In the current study, hs-CRP was not recognized as a crucial and free marker for late TVR and, in turn, overall MACE. A significant restriction of hs-CRP is its deficient specificity. Raised hs-CRP levels as a systemic acute phase reactant are frequently noted with conditions, including infections, except atherosclerosis28). Serum sulfatides are raised in the acute phase of cardiovascular disease but not in common acute inflammatory diseases in which hs-CRP levels are increased11, 14, 19). Therefore, serum sulfatides may be useful prognostic biomarkers, even in STEMI patients complicated by acute inflammatory diseases.

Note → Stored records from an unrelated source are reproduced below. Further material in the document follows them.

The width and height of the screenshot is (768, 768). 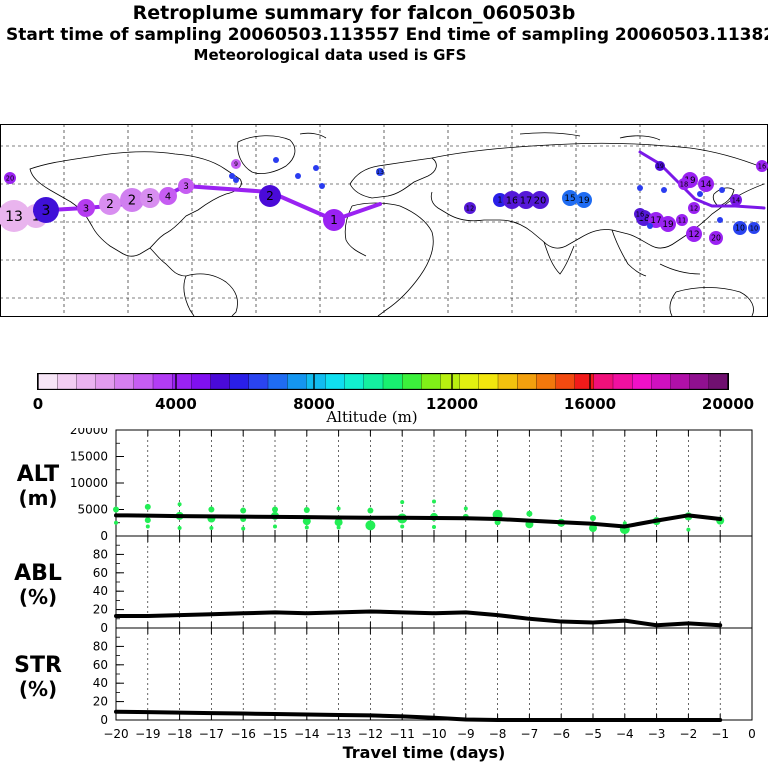 What do you see at coordinates (38, 498) in the screenshot?
I see `panel-unit: (m)` at bounding box center [38, 498].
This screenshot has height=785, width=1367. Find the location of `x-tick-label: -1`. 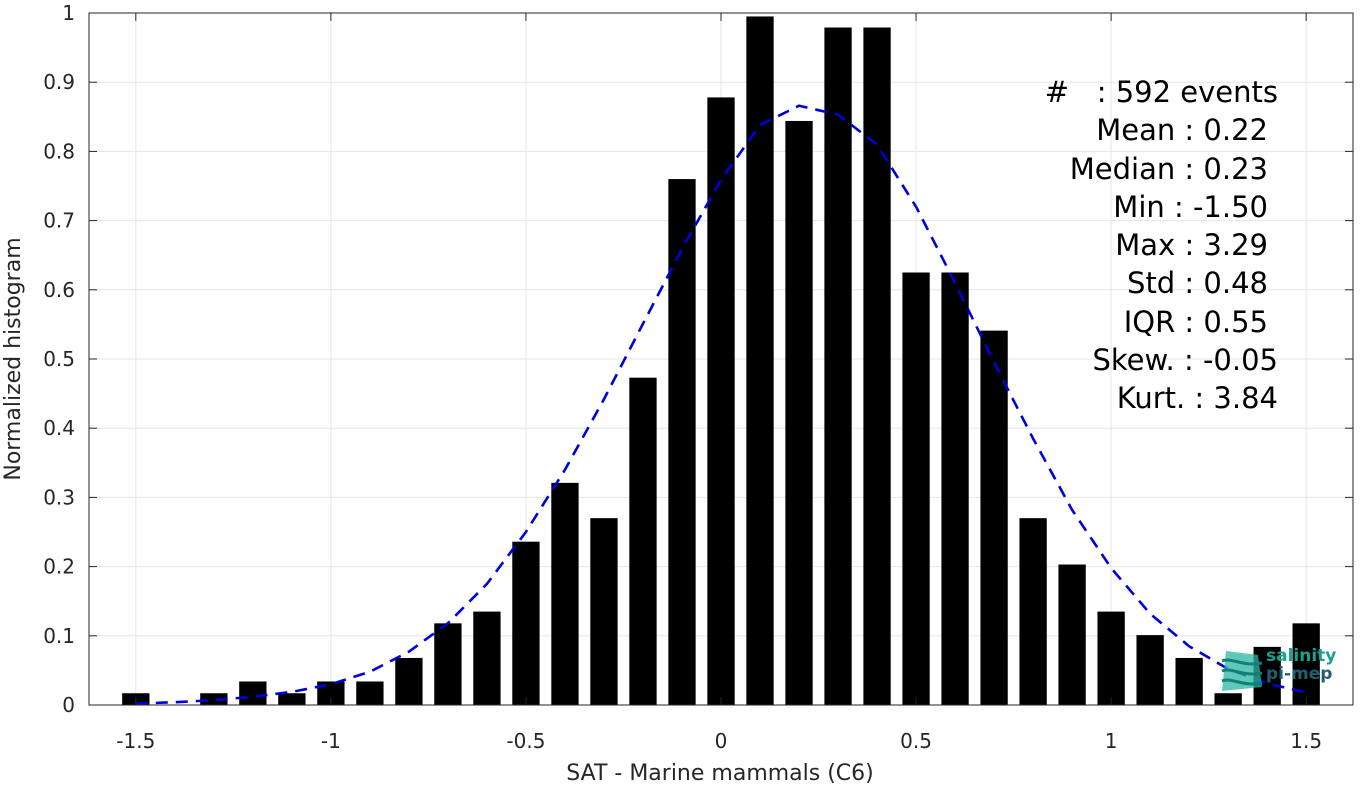

x-tick-label: -1 is located at coordinates (331, 741).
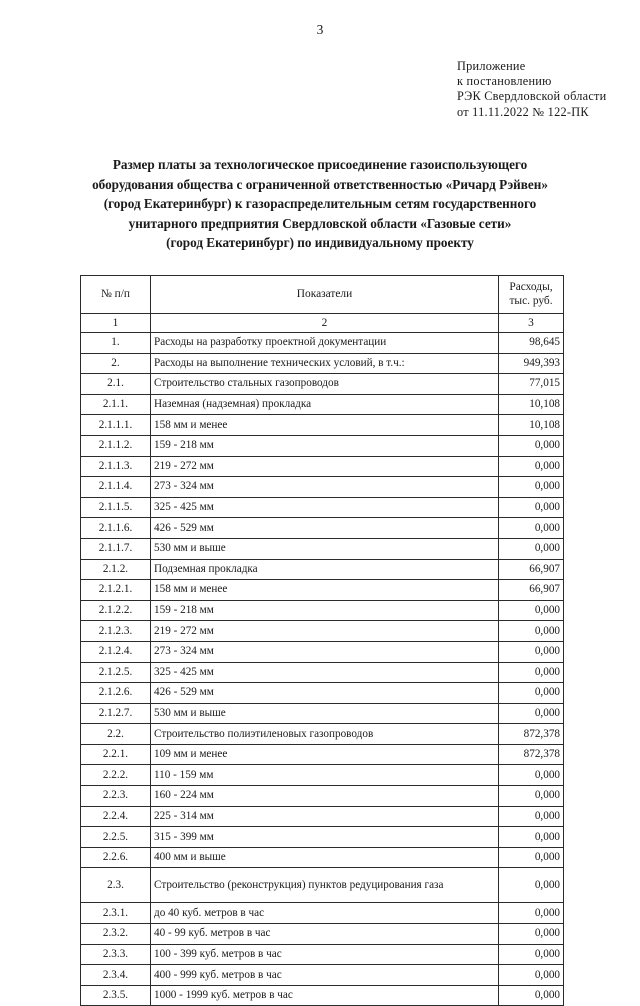  I want to click on row-number-cell: 2.1.1.2., so click(116, 446).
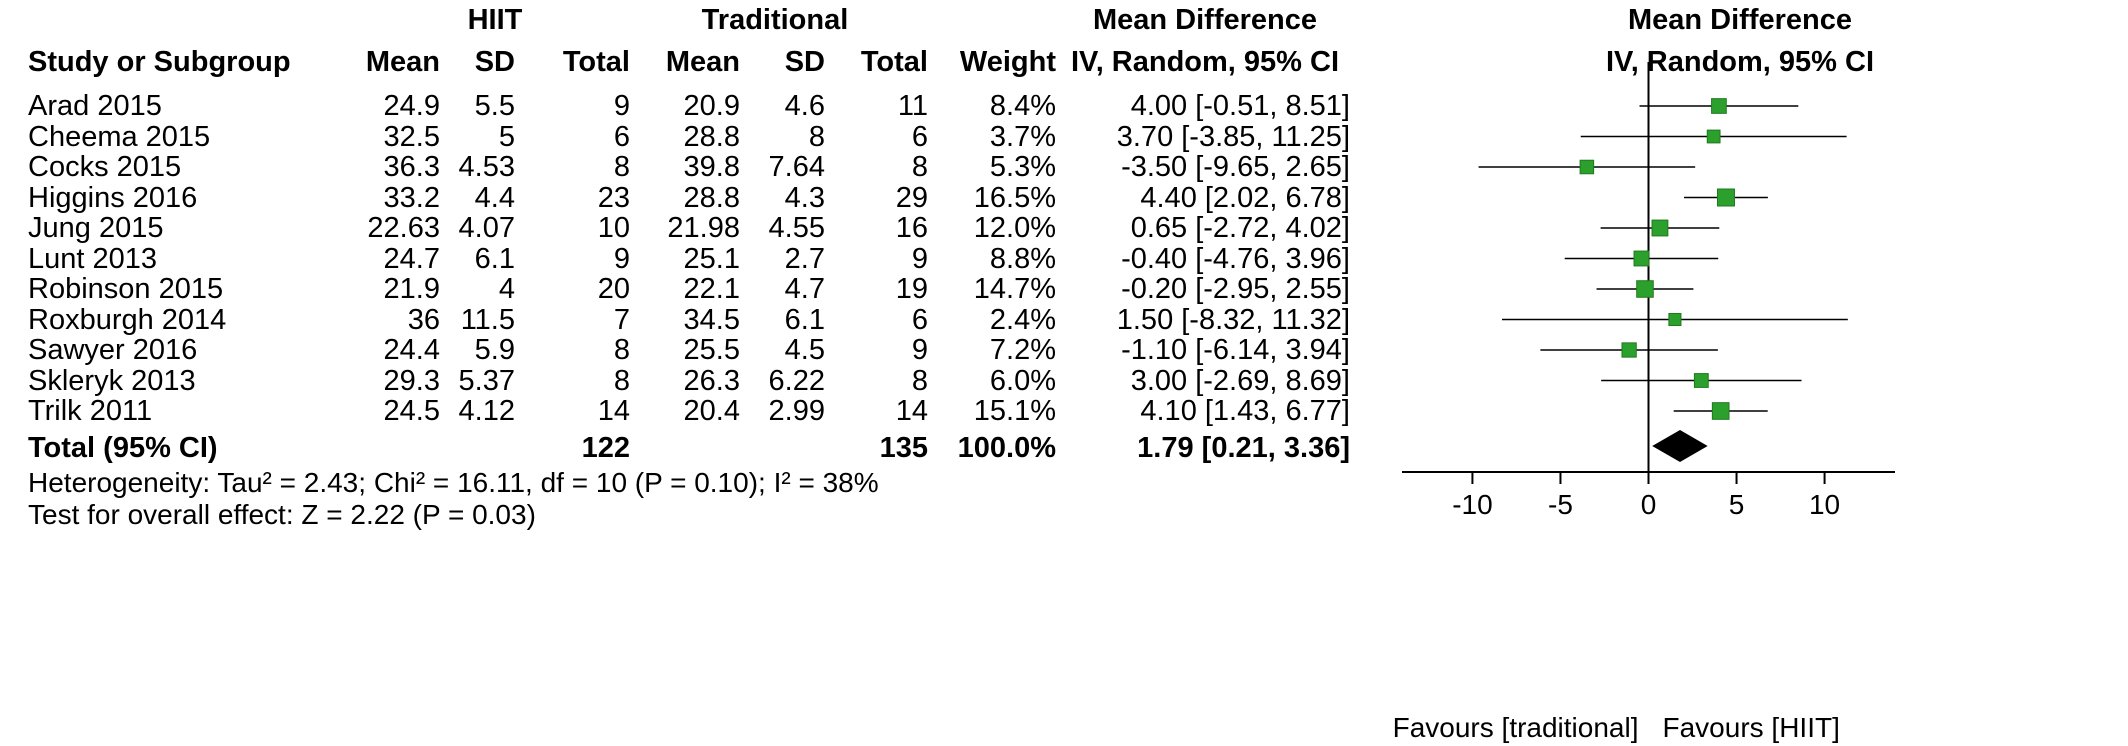 Image resolution: width=2128 pixels, height=746 pixels. Describe the element at coordinates (622, 136) in the screenshot. I see `hiit-total: 6` at that location.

We clearly know that this study has limitations. This was a single-center study with a relatively limited number of patients in each group; however, the statistical significance indicates the important role of sulfatides in STEMI patients. Further large-scale multicenter studies are needed to validate the prognostic value of serum sulfatides after STEMI.
Conclusions
The incidences of in-hospital death, late TVR, and, in turn, overall MACE in patients with STEMI were significantly associated with high level of serum sulfatides. Although additional clinical studies are needed, the sulfatide-dependent pathway could be a new target for the prevention and/or treatment of STEMI.
Acknowledgment
This work was supported by the National Natural Science Foundation of China (81370316) and (81601858).
Conflict of Interest
The authors report no relationships that could be construed as a conflict of interest.